Peak Oil Just Shifted A Lot Further On the Horizon

Biomass could fuel 65% of world's energy consumption by 2050

12 billion gallon a year oil feedstock going uncaptured

Jatropha may not grow well in the continental US, but it can be shipped in easily enough

Dimethyl Ether from biomass:  Good prospects for replacing diesel

Brazil:  Abundant bio-gas from bagasse and polypropylene plastics from sugarcane

Japanese buying into Algae oil enterprise Origin Oil Inc

Biomass to fuels using existing oil refineries!

Over at the oil drum website Gail the Actuary is explaining to all the faithful why oil hasn't shot up to $200 a barrel yet -- 5 years after oil supposedly peaked!  If you are at all familiar with the doomseekers of peak oil, you understand how difficult it is to have so few tangible evidences of peak oil to point to.  Like believers in catastrophic carbon climate warming who wake up to find that temperatures have been going down instead of up.  It's all very hard on a true believer.

The entire EROI spiel is getting a bit threadbare, once realities of economics begin interfering with the dogma.  How pathetic, when the one thing in life that makes one special, is that deep and abiding wish for a catastrophic collapse of civilisation! 

Al Fin engineers and energy workers believe in innovation, and the economics of the market.  Heavy-handed governments -- like the Obama / Pelosi reich -- tend to clog up the works.  No drilling!  No mining!  No development of this rich energy field or that one!  No new nuclear plants.  No new refineries.  No!  No!   No!   And the fools wonder why the economic situation is so slow to recover.

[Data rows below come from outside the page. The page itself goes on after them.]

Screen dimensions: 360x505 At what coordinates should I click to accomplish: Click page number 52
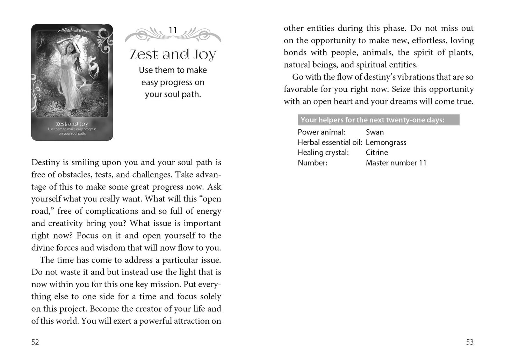click(35, 342)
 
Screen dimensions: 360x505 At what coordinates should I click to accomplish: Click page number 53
click(470, 342)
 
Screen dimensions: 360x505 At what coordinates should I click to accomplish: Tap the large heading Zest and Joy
click(173, 55)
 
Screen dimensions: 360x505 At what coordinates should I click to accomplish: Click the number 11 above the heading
click(173, 30)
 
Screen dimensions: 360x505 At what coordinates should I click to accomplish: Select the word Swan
click(375, 132)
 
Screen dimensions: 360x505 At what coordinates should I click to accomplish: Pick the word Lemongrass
click(386, 142)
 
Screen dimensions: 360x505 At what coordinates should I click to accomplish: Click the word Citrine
click(377, 153)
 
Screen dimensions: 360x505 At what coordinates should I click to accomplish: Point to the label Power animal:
click(321, 132)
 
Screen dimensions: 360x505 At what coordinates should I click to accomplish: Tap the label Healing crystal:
click(323, 153)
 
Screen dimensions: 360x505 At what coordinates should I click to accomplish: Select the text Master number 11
click(396, 163)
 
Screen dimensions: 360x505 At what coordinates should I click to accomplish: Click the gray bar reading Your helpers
click(378, 120)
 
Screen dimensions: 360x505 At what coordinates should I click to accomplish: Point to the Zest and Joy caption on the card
click(72, 124)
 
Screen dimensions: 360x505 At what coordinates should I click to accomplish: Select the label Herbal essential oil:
click(330, 142)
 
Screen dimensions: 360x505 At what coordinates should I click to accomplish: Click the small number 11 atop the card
click(72, 29)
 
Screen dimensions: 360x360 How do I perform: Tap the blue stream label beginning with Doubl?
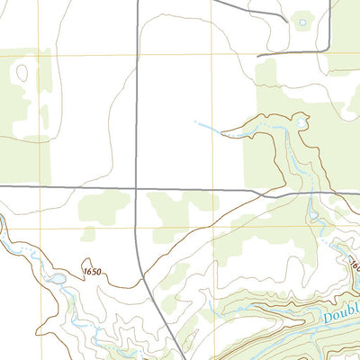point(340,314)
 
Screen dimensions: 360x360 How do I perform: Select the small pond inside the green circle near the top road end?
point(302,22)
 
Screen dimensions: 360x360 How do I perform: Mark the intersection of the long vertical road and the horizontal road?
point(137,188)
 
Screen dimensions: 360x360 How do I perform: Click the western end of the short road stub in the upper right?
point(258,56)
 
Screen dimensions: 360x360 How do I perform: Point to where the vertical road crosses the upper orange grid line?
point(137,56)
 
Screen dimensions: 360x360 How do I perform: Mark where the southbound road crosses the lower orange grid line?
point(137,229)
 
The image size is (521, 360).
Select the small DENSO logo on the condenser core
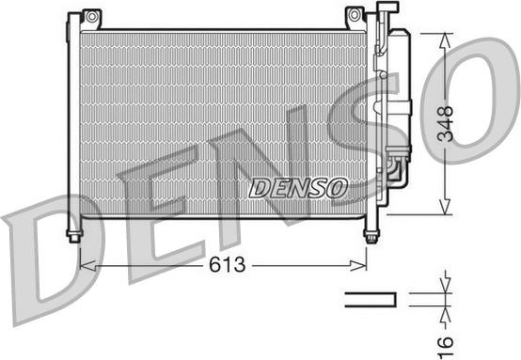(x=298, y=188)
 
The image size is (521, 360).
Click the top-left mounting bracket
(x=90, y=19)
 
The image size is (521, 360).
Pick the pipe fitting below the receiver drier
(x=393, y=169)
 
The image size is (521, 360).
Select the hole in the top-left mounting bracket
(x=90, y=16)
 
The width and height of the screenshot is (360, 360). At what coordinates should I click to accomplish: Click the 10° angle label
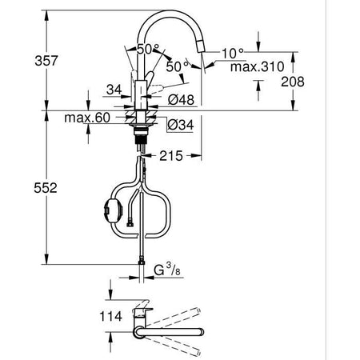(x=232, y=52)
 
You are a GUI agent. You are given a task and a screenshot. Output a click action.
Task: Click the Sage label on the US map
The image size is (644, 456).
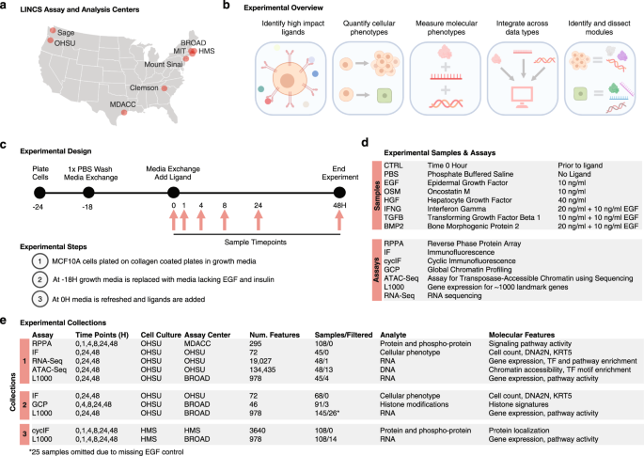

Peak oil is wrong for the simple reason that production is still extremely dependent upon investment and technology.  In the oil rich countries of the Persian Gulf, Russia, Venezuela, etc, political factors of nationalisation and neglectful maintenance upkeep added to poor application of technology, have kept production artificially low.  Equipment rusts and breaks down, and production drops.  Not to mention that the dictators, kings, sheikhs, etc. can live quite well and luxuriously on relatively low production -- despite what is in the fields. The people suffer from bad leadership, but the leaders live well.

It is outside of the oil dictatorships that technology is extracting from wells many times the original reserves -- and continue doing so. 

Conventional oil is still abundant, with much flexibility of production with more intelligent attention given to the huge oil fields remaining.

Unconvention oil is even more abundant:  oil shale, oil sands, heavy oils, coal to liquid, gas to liquid, etc.

Sometime in the next twenty years, bio-fuels will begin to have an impact which will only grow.

Nuclear energies such as modular fission, liquid fluoride thorium fission, and perhaps fusion and something like BlackLight Power, could well start to provide large quantities of electricity and production heat.

Other alternative energies may eventually work out -- if utility-scale power storage and load leveling ever become affordable.

The main shortage is the shortage of human ingenuity.  If human governments ever addressed that shortage honestly,  there might be no meaningful shortages, and no more big governments.